The task:
Rewrite the listing below, swapping every "icon" for "symbol" and keeping everything else unchanged.

-- START Input material --

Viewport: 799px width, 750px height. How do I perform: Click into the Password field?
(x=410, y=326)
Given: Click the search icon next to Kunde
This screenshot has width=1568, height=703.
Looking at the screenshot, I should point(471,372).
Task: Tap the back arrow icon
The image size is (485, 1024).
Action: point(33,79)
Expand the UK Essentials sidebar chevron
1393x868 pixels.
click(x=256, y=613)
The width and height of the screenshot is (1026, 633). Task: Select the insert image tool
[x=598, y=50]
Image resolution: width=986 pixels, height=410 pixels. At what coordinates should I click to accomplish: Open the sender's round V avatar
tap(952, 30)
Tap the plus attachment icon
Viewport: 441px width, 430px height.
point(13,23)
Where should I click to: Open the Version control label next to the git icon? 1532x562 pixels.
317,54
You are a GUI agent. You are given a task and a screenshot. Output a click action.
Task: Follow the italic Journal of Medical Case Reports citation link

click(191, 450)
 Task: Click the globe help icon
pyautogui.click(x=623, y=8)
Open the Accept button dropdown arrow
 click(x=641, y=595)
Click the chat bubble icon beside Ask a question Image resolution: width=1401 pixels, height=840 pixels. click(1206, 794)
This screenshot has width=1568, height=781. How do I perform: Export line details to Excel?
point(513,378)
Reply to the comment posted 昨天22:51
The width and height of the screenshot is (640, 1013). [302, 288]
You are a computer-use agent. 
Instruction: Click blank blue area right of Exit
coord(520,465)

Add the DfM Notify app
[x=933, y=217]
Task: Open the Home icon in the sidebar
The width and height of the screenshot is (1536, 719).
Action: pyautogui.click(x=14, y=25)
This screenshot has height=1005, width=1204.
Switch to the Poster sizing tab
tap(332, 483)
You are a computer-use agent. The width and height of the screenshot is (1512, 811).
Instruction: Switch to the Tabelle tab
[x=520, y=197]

-- END Input material --

Final result:
Viewport: 799px width, 750px height. How do I perform: Click into the Password field?
(x=410, y=326)
Given: Click the search symbol next to Kunde
This screenshot has width=1568, height=703.
Looking at the screenshot, I should point(471,372).
Task: Tap the back arrow symbol
The image size is (485, 1024).
Action: point(33,79)
Expand the UK Essentials sidebar chevron
1393x868 pixels.
click(x=256, y=613)
The width and height of the screenshot is (1026, 633). Task: Select the insert image tool
[x=598, y=50]
Image resolution: width=986 pixels, height=410 pixels. At what coordinates should I click to accomplish: Open the sender's round V avatar
tap(952, 30)
Tap the plus attachment symbol
Viewport: 441px width, 430px height.
point(13,23)
Where should I click to: Open the Version control label next to the git symbol? 1532x562 pixels.
317,54
You are a GUI agent. You are given a task and a screenshot. Output a click action.
Task: Follow the italic Journal of Medical Case Reports citation link

click(191, 450)
 Task: Click the globe help symbol
pyautogui.click(x=623, y=8)
Open the Accept button dropdown arrow
 click(x=641, y=595)
Click the chat bubble symbol beside Ask a question Image resolution: width=1401 pixels, height=840 pixels. click(1206, 794)
This screenshot has width=1568, height=781. How do I perform: Export line details to Excel?
point(513,378)
Reply to the comment posted 昨天22:51
The width and height of the screenshot is (640, 1013). [302, 288]
You are a computer-use agent. 
Instruction: Click blank blue area right of Exit
coord(520,465)

Add the DfM Notify app
[x=933, y=217]
Task: Open the Home symbol in the sidebar
The width and height of the screenshot is (1536, 719).
Action: pyautogui.click(x=14, y=25)
This screenshot has height=1005, width=1204.
Switch to the Poster sizing tab
tap(332, 483)
You are a computer-use agent. The width and height of the screenshot is (1512, 811).
Instruction: Switch to the Tabelle tab
[x=520, y=197]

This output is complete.